Stored records:
=== Section Start ===
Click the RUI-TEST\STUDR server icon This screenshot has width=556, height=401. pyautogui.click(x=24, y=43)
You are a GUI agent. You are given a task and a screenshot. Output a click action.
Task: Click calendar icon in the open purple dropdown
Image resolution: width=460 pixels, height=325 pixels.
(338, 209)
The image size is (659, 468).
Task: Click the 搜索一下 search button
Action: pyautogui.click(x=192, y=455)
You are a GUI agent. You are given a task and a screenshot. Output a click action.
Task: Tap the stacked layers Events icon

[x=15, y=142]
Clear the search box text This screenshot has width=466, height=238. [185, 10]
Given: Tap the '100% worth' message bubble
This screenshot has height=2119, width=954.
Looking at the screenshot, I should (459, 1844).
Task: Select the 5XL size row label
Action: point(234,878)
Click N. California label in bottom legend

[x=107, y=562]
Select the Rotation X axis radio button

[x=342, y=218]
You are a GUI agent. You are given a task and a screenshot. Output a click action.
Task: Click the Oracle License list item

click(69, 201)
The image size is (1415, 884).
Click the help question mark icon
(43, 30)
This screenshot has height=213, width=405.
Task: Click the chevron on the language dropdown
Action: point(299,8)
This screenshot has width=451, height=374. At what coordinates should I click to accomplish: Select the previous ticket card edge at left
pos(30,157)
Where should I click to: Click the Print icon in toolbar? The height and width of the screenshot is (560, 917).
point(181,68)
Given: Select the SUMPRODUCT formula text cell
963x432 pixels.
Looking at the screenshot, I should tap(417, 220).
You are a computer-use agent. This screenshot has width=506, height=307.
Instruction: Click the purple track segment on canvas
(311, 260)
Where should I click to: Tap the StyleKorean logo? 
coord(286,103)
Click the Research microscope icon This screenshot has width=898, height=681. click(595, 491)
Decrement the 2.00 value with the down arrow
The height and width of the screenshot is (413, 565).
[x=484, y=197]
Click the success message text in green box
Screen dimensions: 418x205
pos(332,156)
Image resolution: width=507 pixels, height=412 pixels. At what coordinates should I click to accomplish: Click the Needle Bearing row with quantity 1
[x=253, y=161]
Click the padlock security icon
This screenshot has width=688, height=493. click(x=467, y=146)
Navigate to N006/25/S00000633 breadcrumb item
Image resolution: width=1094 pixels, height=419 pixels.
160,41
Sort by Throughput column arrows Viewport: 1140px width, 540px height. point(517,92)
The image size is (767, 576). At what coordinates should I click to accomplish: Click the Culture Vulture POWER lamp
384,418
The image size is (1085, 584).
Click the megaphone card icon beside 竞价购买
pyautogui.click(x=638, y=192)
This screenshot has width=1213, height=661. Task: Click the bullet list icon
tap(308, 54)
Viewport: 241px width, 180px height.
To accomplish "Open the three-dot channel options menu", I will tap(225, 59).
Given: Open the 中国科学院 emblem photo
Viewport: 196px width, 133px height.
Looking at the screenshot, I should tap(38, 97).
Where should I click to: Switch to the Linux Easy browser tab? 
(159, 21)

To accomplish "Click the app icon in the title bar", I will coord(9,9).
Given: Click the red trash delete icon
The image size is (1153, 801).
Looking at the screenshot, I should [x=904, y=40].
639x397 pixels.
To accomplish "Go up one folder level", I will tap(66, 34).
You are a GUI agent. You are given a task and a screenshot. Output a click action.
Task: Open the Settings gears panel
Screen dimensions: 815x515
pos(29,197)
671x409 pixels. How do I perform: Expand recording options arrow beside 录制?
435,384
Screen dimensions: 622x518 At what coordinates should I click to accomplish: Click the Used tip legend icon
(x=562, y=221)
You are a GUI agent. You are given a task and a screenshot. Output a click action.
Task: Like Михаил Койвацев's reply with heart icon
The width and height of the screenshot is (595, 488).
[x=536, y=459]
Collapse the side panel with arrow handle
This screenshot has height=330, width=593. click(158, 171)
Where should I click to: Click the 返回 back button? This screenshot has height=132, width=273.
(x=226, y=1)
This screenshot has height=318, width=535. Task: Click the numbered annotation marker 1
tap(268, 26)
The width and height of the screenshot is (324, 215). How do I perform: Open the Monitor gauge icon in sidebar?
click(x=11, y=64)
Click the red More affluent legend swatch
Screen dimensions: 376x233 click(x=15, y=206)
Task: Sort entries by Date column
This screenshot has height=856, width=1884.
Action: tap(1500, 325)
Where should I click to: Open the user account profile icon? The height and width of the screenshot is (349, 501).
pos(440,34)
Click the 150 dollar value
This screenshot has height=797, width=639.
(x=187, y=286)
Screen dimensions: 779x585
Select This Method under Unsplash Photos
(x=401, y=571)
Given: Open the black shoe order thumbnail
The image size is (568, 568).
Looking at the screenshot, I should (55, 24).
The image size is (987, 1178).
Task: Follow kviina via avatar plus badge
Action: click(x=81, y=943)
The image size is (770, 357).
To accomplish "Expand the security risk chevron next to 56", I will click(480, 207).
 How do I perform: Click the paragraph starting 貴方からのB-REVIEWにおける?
=== Section End ===
**Exercise brief**
All entries should be given again precisely as they appear above.

**Task output**
Click the RUI-TEST\STUDR server icon This screenshot has width=556, height=401. pyautogui.click(x=24, y=43)
You are a GUI agent. You are given a task and a screenshot. Output a click action.
Task: Click calendar icon in the open purple dropdown
Image resolution: width=460 pixels, height=325 pixels.
(338, 209)
The image size is (659, 468).
Task: Click the 搜索一下 search button
Action: pyautogui.click(x=192, y=455)
You are a GUI agent. You are given a task and a screenshot. Output a click action.
Task: Tap the stacked layers Events icon

[x=15, y=142]
Clear the search box text This screenshot has width=466, height=238. [185, 10]
Given: Tap the '100% worth' message bubble
This screenshot has height=2119, width=954.
Looking at the screenshot, I should (459, 1844).
Task: Select the 5XL size row label
Action: point(234,878)
Click N. California label in bottom legend

[x=107, y=562]
Select the Rotation X axis radio button

[x=342, y=218]
You are a GUI agent. You are given a task and a screenshot. Output a click action.
Task: Click the Oracle License list item

click(69, 201)
The image size is (1415, 884).
Click the help question mark icon
(43, 30)
This screenshot has height=213, width=405.
Task: Click the chevron on the language dropdown
Action: point(299,8)
This screenshot has width=451, height=374. At what coordinates should I click to accomplish: Select the previous ticket card edge at left
pos(30,157)
Where should I click to: Click the Print icon in toolbar? The height and width of the screenshot is (560, 917).
point(181,68)
Given: Select the SUMPRODUCT formula text cell
963x432 pixels.
Looking at the screenshot, I should tap(417, 220).
You are a computer-use agent. This screenshot has width=506, height=307.
Instruction: Click the purple track segment on canvas
(311, 260)
Where should I click to: Tap the StyleKorean logo? 
coord(286,103)
Click the Research microscope icon This screenshot has width=898, height=681. click(595, 491)
Decrement the 2.00 value with the down arrow
The height and width of the screenshot is (413, 565).
[x=484, y=197]
Click the success message text in green box
Screen dimensions: 418x205
pos(332,156)
Image resolution: width=507 pixels, height=412 pixels. At what coordinates should I click to accomplish: Click the Needle Bearing row with quantity 1
[x=253, y=161]
Click the padlock security icon
This screenshot has width=688, height=493. click(x=467, y=146)
Navigate to N006/25/S00000633 breadcrumb item
Image resolution: width=1094 pixels, height=419 pixels.
160,41
Sort by Throughput column arrows Viewport: 1140px width, 540px height. point(517,92)
The image size is (767, 576). At what coordinates should I click to accomplish: Click the Culture Vulture POWER lamp
384,418
The image size is (1085, 584).
Click the megaphone card icon beside 竞价购买
pyautogui.click(x=638, y=192)
This screenshot has width=1213, height=661. Task: Click the bullet list icon
tap(308, 54)
Viewport: 241px width, 180px height.
To accomplish "Open the three-dot channel options menu", I will tap(225, 59).
Given: Open the 中国科学院 emblem photo
Viewport: 196px width, 133px height.
Looking at the screenshot, I should tap(38, 97).
Where should I click to: Switch to the Linux Easy browser tab? 
(159, 21)

To accomplish "Click the app icon in the title bar", I will coord(9,9).
Given: Click the red trash delete icon
The image size is (1153, 801).
Looking at the screenshot, I should [x=904, y=40].
639x397 pixels.
To accomplish "Go up one folder level", I will tap(66, 34).
You are a GUI agent. You are given a task and a screenshot. Output a click action.
Task: Open the Settings gears panel
Screen dimensions: 815x515
pos(29,197)
671x409 pixels. How do I perform: Expand recording options arrow beside 录制?
435,384
Screen dimensions: 622x518 At what coordinates should I click to accomplish: Click the Used tip legend icon
(x=562, y=221)
You are a GUI agent. You are given a task and a screenshot. Output a click action.
Task: Like Михаил Койвацев's reply with heart icon
The width and height of the screenshot is (595, 488).
[x=536, y=459]
Collapse the side panel with arrow handle
This screenshot has height=330, width=593. click(158, 171)
Where should I click to: Click the 返回 back button? This screenshot has height=132, width=273.
(x=226, y=1)
This screenshot has height=318, width=535. Task: Click the numbered annotation marker 1
tap(268, 26)
The width and height of the screenshot is (324, 215). How do I perform: Open the Monitor gauge icon in sidebar?
click(x=11, y=64)
Click the red More affluent legend swatch
Screen dimensions: 376x233 click(x=15, y=206)
Task: Sort entries by Date column
This screenshot has height=856, width=1884.
Action: tap(1500, 325)
Where should I click to: Open the user account profile icon? The height and width of the screenshot is (349, 501).
pos(440,34)
Click the 150 dollar value
This screenshot has height=797, width=639.
(x=187, y=286)
Screen dimensions: 779x585
Select This Method under Unsplash Photos
(x=401, y=571)
Given: Open the black shoe order thumbnail
The image size is (568, 568).
Looking at the screenshot, I should (55, 24).
The image size is (987, 1178).
Task: Follow kviina via avatar plus badge
Action: click(x=81, y=943)
The image size is (770, 357).
To accomplish "Expand the security risk chevron next to 56", I will click(480, 207).
 How do I perform: Click the paragraph starting 貴方からのB-REVIEWにおける?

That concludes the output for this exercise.